Confessions of a Sometimes Homeschooling Mom
By Sharon Haukohl
Is homeschooling right for your family? Could it be right today and then not a fit a year from now? How will you ever know?
In my own life, homeschooling has worked for certain seasons…and then it hasn’t worked…and then it has worked again…and then not so much…
Parents contemplate and eventually make the decision to homeschool for a vast number of reasons:
- Concern over the secularization of schools
- Bullying and violence
- Stress over high stakes standardized testing
- Common Core
- Children who learn differently
- Gifted children
- More family time
- Focus on a sport, music or other talents
Some parents grew up being homeschooled. They loved that lifestyle themselves and knew the moment their pregnancy test turned bright pink that they would homeschool their children with no hesitations. I love these parents and sometimes they make the BEST mentors. But their focus and intentionality can also be a tad overwhelming to the parent who has simply fallen into homeschooling because traditional education isn’t meeting their child’s emotional and/or educational needs.
That is precisely where I found myself roughly 12 years ago–in a conundrum, I call “Accidental Homeschooling.”
My personal homeschooling journey began with a somewhat anxious 6-year-old first grader enrolled at an accelerated private Christian school. My little fellow read on a first-grade level, not fifth; he thrilled to short books about bugs…like extremely short…with lots of photos. While peers read Harry Potter and other (gasp) chapter books, my boy focused much of his time on something he termed “rock work” which involved much mud and digging.
As he continued through the first-grade year, his confidence began to suffer. He simply could not read enough words to be featured on the Chapter Book Hall of Fame which graced the walls of his school.
My kinesthetic learner felt stifled and by a seat-work, workbook-heavy school. I never intended on homeschooling him. But his increased anxiety and dissatisfaction with school finally led me to pull him out of first grade after Christmas. And, with much trepidation and angst, we forged ahead into the homeschooling world.
I could write a book about how, a year later, my middle son was diagnosed with Asperger’s and we determined that his charter school could not meet his sensory needs…so I homeschooled both boys together. Or about the insane days with one in high school while the other two participated in two different homeschool tutorials nowhere near our home.
In Retrospect
Now as I look back on my children’s educational lives, approximately five of which were spent with various interpretations of homeschooling, I often cringe thinking about the plethora of educational options we have pursued: a small private Christian school, homeschooling, a public computer magnet academy, homeschooling, small neighborhood public schools, Montessori, classical, homeschooling, public arts magnet and yet again mainstream public.
My three children cannot wax poetic about years spent swinging on the playground and later decorating homecoming floats with the same neighborhood children, kindergarten through high school. Sometimes they struggle to remember what school they attended during various years.
“Was that the year we did the tutorial on that goat farm or the year all we did was diagram sentences?”
(Seriously…we did other things…I know we did math workbooks that year…and learned about capitalism through selling tadpoles from our creek to neighbors.)
During one of my “traditional” school investigations a few years ago, I met a mom a little older than me who had started teaching at a classical school we were considering. In an obvious struggle over continuing to homeschool or making the decision to enroll my children in a small classical Christian school, I literally broke down to her while perusing reprinted McGuffey readers.

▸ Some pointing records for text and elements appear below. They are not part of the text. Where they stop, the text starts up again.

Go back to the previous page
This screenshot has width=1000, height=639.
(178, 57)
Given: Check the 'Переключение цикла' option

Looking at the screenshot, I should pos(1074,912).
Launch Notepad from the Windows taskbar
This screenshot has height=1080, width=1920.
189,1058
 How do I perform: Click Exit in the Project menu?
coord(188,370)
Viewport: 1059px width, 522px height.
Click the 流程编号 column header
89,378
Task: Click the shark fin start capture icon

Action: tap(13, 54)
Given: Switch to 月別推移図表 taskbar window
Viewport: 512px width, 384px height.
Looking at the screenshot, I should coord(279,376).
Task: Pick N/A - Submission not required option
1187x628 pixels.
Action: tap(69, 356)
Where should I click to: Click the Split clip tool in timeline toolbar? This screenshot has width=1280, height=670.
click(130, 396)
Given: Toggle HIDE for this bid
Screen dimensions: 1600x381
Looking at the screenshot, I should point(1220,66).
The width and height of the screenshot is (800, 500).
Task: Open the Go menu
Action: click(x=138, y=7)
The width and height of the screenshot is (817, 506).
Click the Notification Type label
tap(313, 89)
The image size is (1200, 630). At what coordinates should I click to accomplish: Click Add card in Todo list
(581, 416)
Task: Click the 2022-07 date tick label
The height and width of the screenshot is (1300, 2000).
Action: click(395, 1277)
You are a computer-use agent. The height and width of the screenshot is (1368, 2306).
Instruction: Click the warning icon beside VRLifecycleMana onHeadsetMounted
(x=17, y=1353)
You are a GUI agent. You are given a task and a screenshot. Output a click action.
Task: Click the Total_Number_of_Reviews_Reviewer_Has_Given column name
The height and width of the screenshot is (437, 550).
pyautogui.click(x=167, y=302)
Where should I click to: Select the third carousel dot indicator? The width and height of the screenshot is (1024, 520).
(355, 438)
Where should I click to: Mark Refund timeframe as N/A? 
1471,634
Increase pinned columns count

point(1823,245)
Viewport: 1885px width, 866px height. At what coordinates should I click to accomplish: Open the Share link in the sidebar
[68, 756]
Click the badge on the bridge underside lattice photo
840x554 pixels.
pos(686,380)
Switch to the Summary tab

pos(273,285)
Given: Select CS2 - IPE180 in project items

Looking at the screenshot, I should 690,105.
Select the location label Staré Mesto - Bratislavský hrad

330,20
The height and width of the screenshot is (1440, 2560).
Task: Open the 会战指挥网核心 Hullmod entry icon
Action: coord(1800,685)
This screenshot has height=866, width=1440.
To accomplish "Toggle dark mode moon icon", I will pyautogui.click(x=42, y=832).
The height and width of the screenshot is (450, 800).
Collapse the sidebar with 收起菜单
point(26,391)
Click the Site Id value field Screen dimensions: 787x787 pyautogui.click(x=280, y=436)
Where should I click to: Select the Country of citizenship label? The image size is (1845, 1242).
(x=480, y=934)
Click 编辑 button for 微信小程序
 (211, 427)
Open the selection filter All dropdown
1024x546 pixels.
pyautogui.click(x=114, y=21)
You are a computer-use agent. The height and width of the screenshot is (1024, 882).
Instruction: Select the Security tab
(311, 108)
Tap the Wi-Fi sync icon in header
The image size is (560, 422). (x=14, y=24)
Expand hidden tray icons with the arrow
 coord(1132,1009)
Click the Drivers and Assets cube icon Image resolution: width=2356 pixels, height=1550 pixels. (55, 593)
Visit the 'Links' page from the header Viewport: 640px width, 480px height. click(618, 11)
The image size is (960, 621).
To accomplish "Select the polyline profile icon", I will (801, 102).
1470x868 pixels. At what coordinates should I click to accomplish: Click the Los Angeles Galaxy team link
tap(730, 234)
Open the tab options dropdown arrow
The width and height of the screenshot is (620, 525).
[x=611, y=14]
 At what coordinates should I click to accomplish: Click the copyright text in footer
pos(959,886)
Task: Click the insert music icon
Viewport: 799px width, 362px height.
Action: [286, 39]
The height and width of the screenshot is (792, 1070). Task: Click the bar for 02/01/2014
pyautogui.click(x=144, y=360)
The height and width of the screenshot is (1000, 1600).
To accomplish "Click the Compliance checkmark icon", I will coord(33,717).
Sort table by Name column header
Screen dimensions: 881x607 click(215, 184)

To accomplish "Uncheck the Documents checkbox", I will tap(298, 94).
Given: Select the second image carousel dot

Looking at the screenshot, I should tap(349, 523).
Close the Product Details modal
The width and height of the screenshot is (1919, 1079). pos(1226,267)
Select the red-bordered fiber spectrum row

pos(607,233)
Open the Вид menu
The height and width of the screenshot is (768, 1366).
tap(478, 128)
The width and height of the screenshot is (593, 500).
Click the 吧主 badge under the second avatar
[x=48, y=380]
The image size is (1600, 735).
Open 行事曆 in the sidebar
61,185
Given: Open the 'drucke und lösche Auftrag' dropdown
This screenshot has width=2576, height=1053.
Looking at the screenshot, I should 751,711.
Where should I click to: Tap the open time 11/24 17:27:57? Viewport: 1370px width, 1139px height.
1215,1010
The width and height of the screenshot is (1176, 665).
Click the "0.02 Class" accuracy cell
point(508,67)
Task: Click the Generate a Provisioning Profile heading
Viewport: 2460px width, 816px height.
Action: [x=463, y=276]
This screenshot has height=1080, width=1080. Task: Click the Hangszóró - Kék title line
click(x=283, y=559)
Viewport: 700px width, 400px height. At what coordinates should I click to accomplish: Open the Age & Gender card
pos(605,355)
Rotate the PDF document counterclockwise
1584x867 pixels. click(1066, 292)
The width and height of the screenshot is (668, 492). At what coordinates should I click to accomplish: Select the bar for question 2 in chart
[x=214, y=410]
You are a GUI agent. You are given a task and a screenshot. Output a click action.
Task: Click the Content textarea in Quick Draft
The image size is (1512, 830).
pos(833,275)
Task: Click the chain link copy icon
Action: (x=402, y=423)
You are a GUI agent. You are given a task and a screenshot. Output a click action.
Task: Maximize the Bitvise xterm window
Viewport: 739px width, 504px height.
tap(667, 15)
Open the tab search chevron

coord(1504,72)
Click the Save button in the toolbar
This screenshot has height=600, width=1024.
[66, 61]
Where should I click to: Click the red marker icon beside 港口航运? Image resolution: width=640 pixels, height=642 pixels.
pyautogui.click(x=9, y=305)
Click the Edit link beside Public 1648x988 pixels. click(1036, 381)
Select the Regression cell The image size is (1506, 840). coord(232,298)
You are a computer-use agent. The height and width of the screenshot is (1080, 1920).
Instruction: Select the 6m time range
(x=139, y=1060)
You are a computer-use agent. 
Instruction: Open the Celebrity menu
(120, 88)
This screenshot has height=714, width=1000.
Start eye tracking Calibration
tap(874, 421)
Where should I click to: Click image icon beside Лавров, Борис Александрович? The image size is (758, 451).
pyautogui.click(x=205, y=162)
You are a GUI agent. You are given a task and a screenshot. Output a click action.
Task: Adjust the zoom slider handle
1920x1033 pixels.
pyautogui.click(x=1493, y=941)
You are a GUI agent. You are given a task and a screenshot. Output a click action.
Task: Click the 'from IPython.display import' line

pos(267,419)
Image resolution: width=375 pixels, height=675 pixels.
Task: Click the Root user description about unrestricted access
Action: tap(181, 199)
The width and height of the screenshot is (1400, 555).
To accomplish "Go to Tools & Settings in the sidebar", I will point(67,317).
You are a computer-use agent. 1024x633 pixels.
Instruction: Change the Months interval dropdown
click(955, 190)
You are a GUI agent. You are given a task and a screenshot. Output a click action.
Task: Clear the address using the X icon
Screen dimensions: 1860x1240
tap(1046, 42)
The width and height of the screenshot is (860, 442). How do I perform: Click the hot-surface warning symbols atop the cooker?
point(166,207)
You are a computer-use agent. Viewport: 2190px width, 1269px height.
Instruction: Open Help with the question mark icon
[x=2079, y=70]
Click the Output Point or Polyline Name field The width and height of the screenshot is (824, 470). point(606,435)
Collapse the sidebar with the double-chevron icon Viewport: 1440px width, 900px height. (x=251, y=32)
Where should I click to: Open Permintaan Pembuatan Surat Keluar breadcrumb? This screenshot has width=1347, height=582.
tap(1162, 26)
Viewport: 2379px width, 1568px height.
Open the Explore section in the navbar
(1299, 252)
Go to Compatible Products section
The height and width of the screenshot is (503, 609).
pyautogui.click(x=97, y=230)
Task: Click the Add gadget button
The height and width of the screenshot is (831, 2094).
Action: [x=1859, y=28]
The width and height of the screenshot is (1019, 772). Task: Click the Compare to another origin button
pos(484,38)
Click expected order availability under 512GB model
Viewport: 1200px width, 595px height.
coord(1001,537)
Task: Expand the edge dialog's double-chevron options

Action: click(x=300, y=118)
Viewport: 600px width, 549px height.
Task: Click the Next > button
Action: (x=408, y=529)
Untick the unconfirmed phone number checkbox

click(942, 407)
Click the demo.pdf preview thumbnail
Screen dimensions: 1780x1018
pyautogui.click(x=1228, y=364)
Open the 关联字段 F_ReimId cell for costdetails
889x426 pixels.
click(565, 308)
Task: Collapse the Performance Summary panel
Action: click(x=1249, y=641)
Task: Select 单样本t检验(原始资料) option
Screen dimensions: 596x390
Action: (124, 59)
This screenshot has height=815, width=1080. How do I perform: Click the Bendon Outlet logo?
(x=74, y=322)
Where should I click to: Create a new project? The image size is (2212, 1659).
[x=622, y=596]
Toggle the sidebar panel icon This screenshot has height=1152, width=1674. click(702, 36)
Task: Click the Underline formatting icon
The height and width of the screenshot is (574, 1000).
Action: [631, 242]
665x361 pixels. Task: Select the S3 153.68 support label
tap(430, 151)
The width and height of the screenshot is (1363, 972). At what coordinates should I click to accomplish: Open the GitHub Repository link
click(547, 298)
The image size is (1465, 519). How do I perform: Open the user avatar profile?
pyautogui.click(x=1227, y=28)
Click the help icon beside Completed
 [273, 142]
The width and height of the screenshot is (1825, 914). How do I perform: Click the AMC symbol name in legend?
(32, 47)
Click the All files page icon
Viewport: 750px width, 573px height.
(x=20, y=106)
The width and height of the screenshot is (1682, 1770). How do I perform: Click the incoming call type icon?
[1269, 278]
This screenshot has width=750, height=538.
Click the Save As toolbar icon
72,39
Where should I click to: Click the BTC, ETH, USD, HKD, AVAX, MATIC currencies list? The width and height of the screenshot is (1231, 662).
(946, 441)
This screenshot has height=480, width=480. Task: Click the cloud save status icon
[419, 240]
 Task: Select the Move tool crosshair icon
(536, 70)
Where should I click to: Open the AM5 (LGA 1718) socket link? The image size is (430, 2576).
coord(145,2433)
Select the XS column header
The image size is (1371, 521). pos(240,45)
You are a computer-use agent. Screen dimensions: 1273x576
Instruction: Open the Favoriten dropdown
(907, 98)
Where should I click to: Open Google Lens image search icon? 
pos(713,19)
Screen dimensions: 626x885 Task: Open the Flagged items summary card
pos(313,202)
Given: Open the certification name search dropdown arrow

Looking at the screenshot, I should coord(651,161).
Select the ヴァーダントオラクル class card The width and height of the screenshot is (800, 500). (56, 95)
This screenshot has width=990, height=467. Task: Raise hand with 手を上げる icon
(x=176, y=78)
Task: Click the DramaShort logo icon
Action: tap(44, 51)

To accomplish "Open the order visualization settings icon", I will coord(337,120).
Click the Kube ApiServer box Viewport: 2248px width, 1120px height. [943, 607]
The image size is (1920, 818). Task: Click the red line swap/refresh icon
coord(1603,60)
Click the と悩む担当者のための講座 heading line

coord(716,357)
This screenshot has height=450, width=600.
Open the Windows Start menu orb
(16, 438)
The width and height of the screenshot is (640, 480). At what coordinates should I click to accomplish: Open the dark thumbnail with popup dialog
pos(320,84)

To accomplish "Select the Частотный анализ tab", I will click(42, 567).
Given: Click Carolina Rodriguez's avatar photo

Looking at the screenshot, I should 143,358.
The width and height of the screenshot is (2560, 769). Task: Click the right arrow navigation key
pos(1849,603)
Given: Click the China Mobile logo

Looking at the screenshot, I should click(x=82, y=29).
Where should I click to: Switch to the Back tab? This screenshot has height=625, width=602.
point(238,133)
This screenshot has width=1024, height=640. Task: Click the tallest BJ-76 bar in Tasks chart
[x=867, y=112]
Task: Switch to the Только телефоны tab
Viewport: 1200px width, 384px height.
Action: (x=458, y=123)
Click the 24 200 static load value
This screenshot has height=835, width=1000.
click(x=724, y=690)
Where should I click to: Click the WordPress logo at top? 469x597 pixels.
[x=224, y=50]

This kind woman ended up sharing with me that she, too, had spent much of her motherhood as a “sometimes-homeschooler,” and that her children had attended a variety of schools–public, private, classical, you name it. All her children had all finished college and found themselves gainfully employed.
Now that these young adults could step back and have a broader perspective over their own childhoods, they admitted that their somewhat unusual educational background actually helped them in life: they could relate to the homeschooled, the unschooled, the private schooled and the public schooled. Her words give me some comfort as I personally spend the last few months with my now 18-year-old before he leaves for college.
Is homeschooling right for your family?
Who knows?
Keep yourself open to the concept and trust that if you even think for a moment that homeschooling might be right for your family, it is worth trying. Maybe for a season. Perhaps for a few years. Or even until college.